Markdale-based Chapman’s Ice Cream Vice President says he’ll defend his company and its reputation, “every single day.”
Ashley Chapman says his ice cream company has been getting some hateful mail over the past week, after the company put its vaccination policy into effect which says employees must either be vaccinated or receive rapid testing twice a week in order to be ale to come into work. It also said it would give vaccinated employees a $1 an hour raise.
Chapman says, the company tried to chart a “middle-road between the two sides” but adds, “Now we’re being punished for it.”
He explains, “We didn’t want to be in this conversation, we did not want to be posting our policies and talking about our internal matters with the world and we just thought that this is our business. This has nothing to do with anybody but our company and our employees and suddenly boom, here we are.”
Despite that, he adds, “We’re not afraid to speak our minds. We’re very truthful, very honest and a moral company and to be attacked like this is completely ridiculous, but we’re not about to sit down and take it. We will defend our reputation and our company every single day.”
Chapman explains the company is paying for the rapid tests for each employee, which works out to about $40 a week. He says they decided those who were vaccinated should also get an extra $40 a week saying, “Because really, we’re paying out of the company’s pocket to provide these rapid tests and we’re not providing, obviously these rapid tests to all of our vaccinated employees so we felt that was a little bit unfair. So that’s why we instituted the $1 pay raise.”
Chapman says the backlash started when the company posted a reminder to its employees, who are not unionized, that its vaccine policy was going into effect Sunday, November 21st, saying, “At the same time we posted that we are going to be increasing our wages of all vaccinated employees by a dollar. That happens next Sunday (28th) and one of my employees took a picture of the postings and sent it to an anti-vaxx forum or something, and then from there they started a campaign against Chapman’s Ice Cream.”
“All they needed was just one picture that presented a partial story on their newsfeed and suddenly they’re making threats and saying horrible things about my family and my company and it’s just, really, it’s very sad,” says Chapman.
Chapman says while about 80 out of 850 employees are not fully vaccinated, he says the list is changing daily as more of them receive the shot. He says there are about five employees who are on leave due to their vaccination status, and he believes about three of them are set to return to work next week. “They just really didn’t understand what our real policy was and they didn’t ask questions, they just decided that they weren’t going to address it and we had to send them a letter last week, saying, we’re sorry but unless you do the rapid testing or get vaccinated, you can’t be here.”

▶ [Dataset]
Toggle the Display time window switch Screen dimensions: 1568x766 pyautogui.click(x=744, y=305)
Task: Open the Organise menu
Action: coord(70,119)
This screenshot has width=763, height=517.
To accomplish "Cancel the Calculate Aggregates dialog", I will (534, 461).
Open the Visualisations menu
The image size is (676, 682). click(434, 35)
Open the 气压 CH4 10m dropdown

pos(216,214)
---
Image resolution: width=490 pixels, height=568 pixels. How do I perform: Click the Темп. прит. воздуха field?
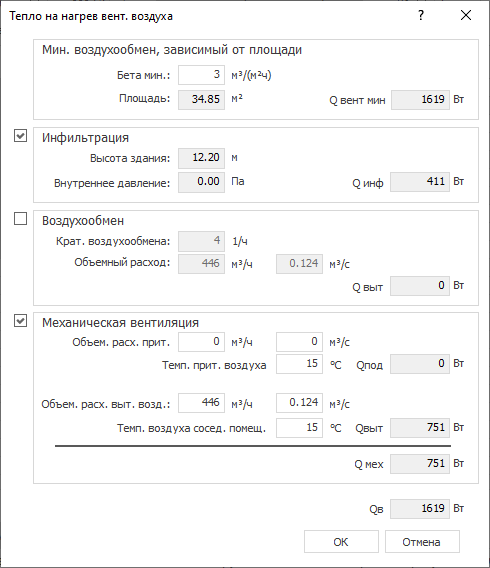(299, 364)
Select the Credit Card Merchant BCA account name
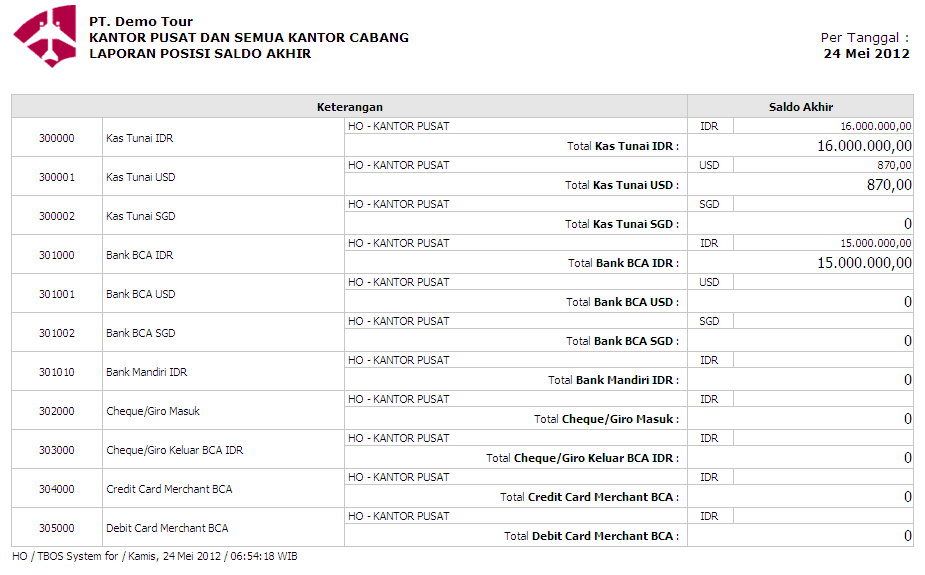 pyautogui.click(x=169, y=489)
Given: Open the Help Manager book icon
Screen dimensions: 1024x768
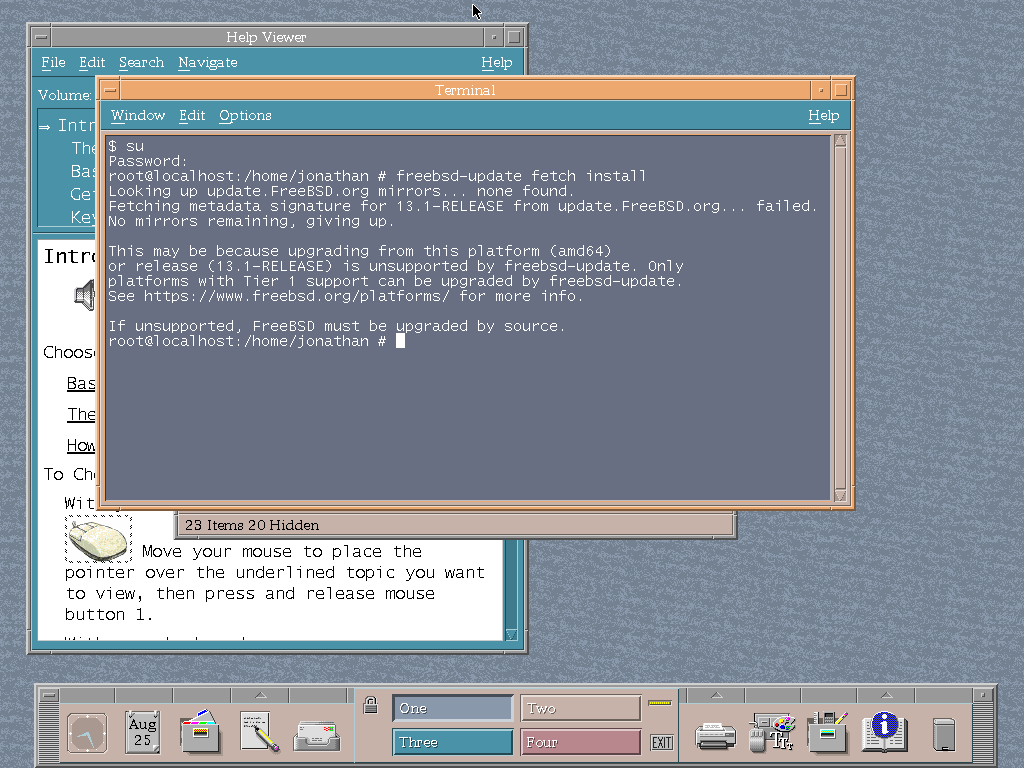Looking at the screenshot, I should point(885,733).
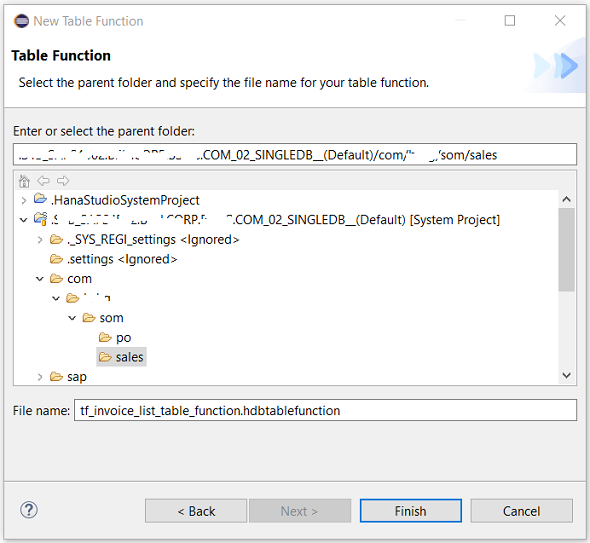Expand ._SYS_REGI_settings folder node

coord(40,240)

▶ [Exercise A] From the article about Chapman's Ice Cream and its vaccination policy, list every count of employees that it states, with what each count refers to.
▶ [Exercise B] Continue the article about Chapman's Ice Cream and its vaccination policy from its final paragraph.

▶ [Answer box A]
- 850: the company's total number of employees
- About 80: employees who are not fully vaccinated
- About five: employees on leave due to their vaccination status
- About three: employees on leave who are set to return to work next week

▶ [Answer box B]
“Having three of those come back next week is great. So really it’s two out of 850 that were put on unpaid leave. At any point, these people, if they decided, ‘Okay, I will agree to the rapid testing,’ We could have them back in a heartbeat,” says Chapman.
As for the content of the letters and messages the company has been receiving, he explains, “One guy wished that we all got cancer and died. Several have written how they wish our factory would catch on fire again and burn to the ground.” (The factory suffered a major fire back in 2009).
He says, “You pretty much think of the worst things that you could ever say to a person–in your imagination and it has come through in the last week to Chapman’s Ice Cream.”
Chapman describes much of what he’s gotten in the mail the past week as ‘manifestos.’ He’s received emails and voicemail messages after-hours, “Saying essentially that we’re war criminals and we should be tried. They called my father a Nazi,” says Chapman, whose father David is 78.
Closer to the beginning of the pandemic Chapman’s gave every employee a $2 an hour pandemic pay increase which Chapman says lasted a few months, “Then we decided, ‘You know what? Let’s just make it permanent because everybody’s stressed out, everybody’s afraid to come to work and we really thought we should help motivate our employees for just being loyal to us and coming to work every day.”
Earlier in the pandemic, Chapman’s donated two ultra-low temperature freezers to the vaccination effort. One went to Public Health Grey Bruce and the other went to the Windsor-Essex area.
Chapman says there is a pushback against the call for a boycott, adding, “It’s way more powerful than anything that the anti-vaxxers have bee able to do with their boycott. It’s been a constant steady stream.”
People supporting the company rallied on social media and managed to get #IStandWithChapmans trending, offering positive messages for the ice cream maker under the hashtag.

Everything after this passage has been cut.